Exploratory Data Analysis, or EDA, can be both exhilarating and daunting. Exhilarating because you hold the world at your fingertips — it is exciting to look at a dataset for the first time and begin to imagine all of the interesting insights you might find. It is also extremely daunting to look at a dataset for the first time and not know where to start or worry if the path you decide to take will tell you anything useful at all.
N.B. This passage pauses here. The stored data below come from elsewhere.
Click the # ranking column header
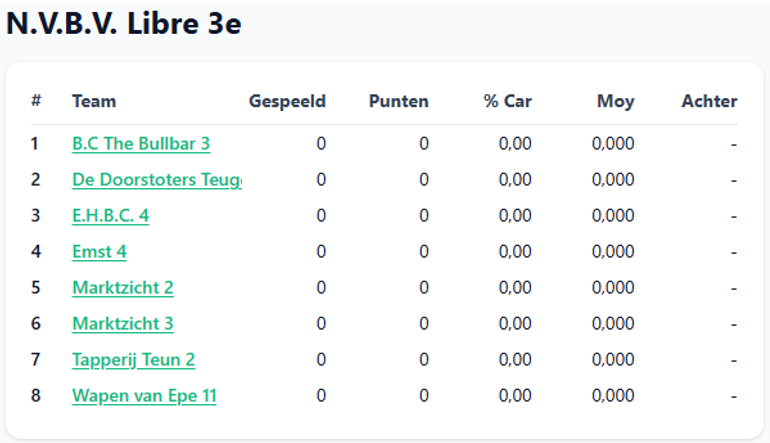The width and height of the screenshot is (770, 443). [x=36, y=101]
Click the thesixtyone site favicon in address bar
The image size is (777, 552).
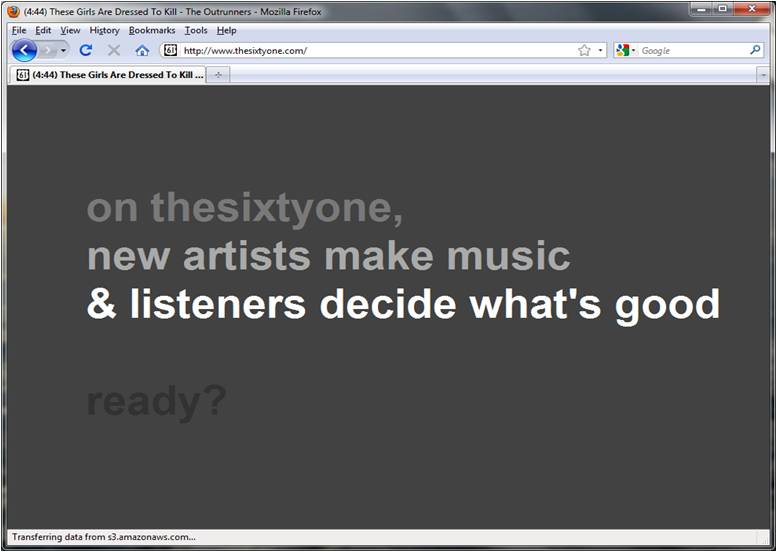pyautogui.click(x=170, y=50)
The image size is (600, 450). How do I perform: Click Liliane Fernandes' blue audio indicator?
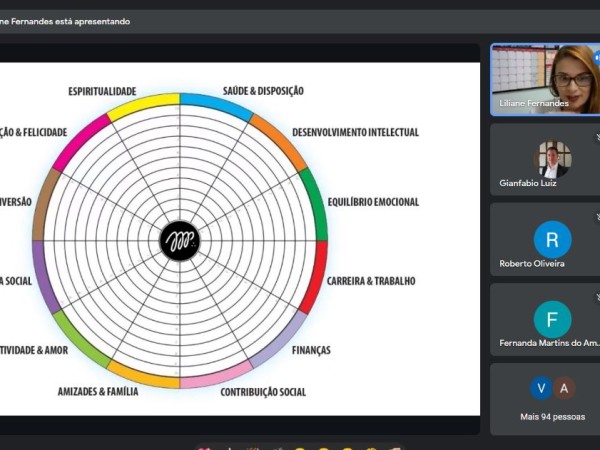(597, 57)
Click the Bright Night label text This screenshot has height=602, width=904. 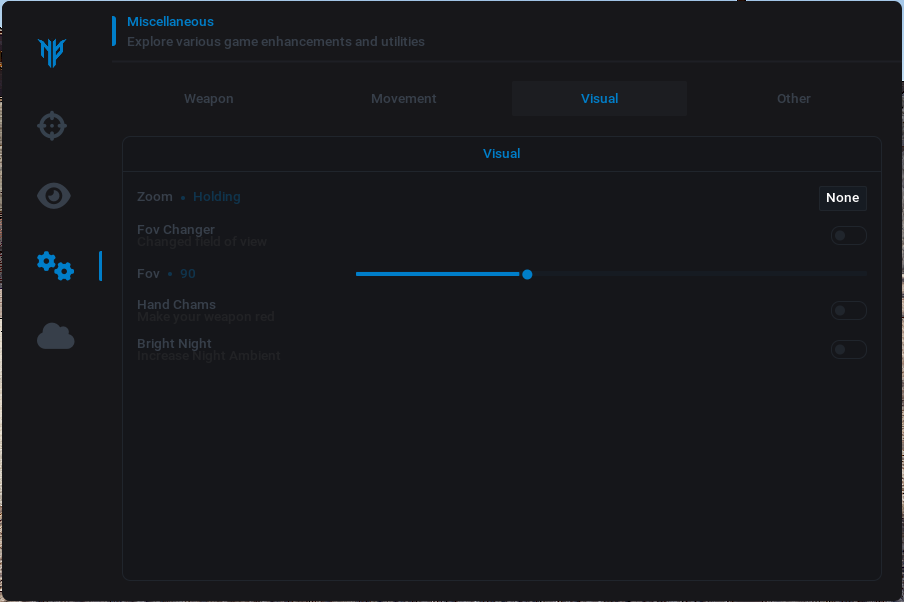[174, 343]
That’s the beauty of EDA — it’s your chance to understand what the data contains, get a feel for what data cleaning is required, and draw conclusions on how useful the data will be for further statistical analysis and/or machine learning. All learnings about your dataset are valuable learnings and, the more EDA you do initially, the more focused and impactful your future analysis will be. Sometimes, the hardest part of anything is starting. But not to worry! In this blog, I will share how to get started performing EDA in Dataiku, highlighting the tools that minimize the time you feel stuck not knowing what to do and maximize the time you spend finding data insights.
EDA With Scooby-Doo
Growing up, I never watched many cartoons, but I have distinct memories of watching Scooby-Doo reruns late into the night with my sisters over the summer, begging my parents to let us stay up to watch just one more episode. So, when I came across this awesome Scooby-Doo dataset containing data on every single Scooby-Doo episode ever made, I knew I had to do at least a little exploration. My immense appreciation goes to the Kaggle user plummye, who tirelessly put together the dataset and graciously shared it with the public. Tidytuesday created a handy data dictionary for this dataset as well. I’d recommend taking a quick look at the dictionary before we get started
If you want to follow along in the project, you can find it here to upload to your instance.
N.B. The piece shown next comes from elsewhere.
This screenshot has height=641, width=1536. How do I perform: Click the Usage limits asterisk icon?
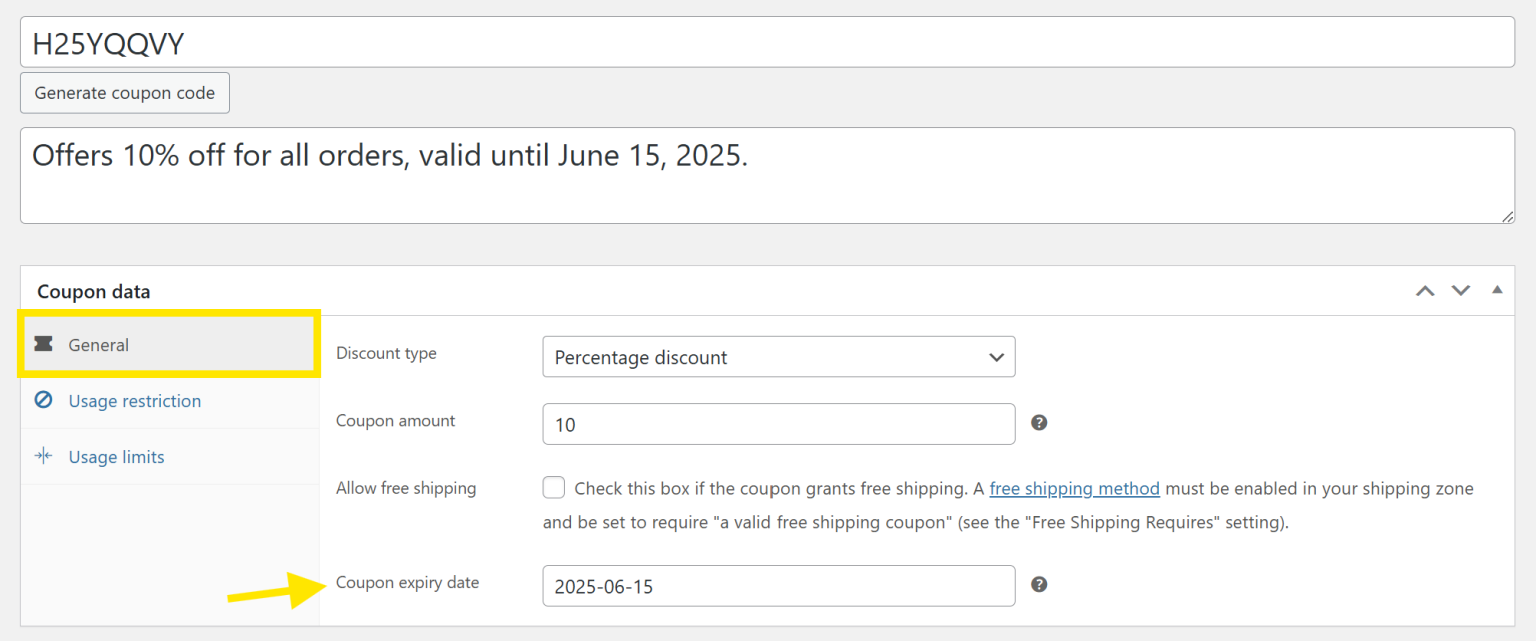point(43,456)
First, let’s upload the Scooby-Doo dataset to a project in Dataiku. The data should look like this:
Understanding the Data
Taking time to understand what each column of our data contains will not only help us decide the necessary data cleaning steps, but it will also help us define interesting questions we want to answer with our data. Below are a few ways and helpful tips to understand your data quickly in Dataiku.
Total Columns and Rows
Dataiku displays only a sample of your dataset in the dataset’s Explore page. By default, it shows the first 10,000 records. The Scooby-Doo dataset is 603 rows and 75 columns, so it is small enough that the entire dataset is displayed here. We can look to the top left corner of the Explore page to find the total number of rows and columns.
If the dataset were larger than 10,000 rows, we would look for the record count in the Status tab of our dataset. The Status tab allows you to create Metrics and Checks. These are frequently used in Scenarios to perform data quality checks automatically during scheduled runs of your project flow. However, Metrics can also be extremely useful for generating your own summary statistics on a column. By default, every dataset has a few Metrics already created.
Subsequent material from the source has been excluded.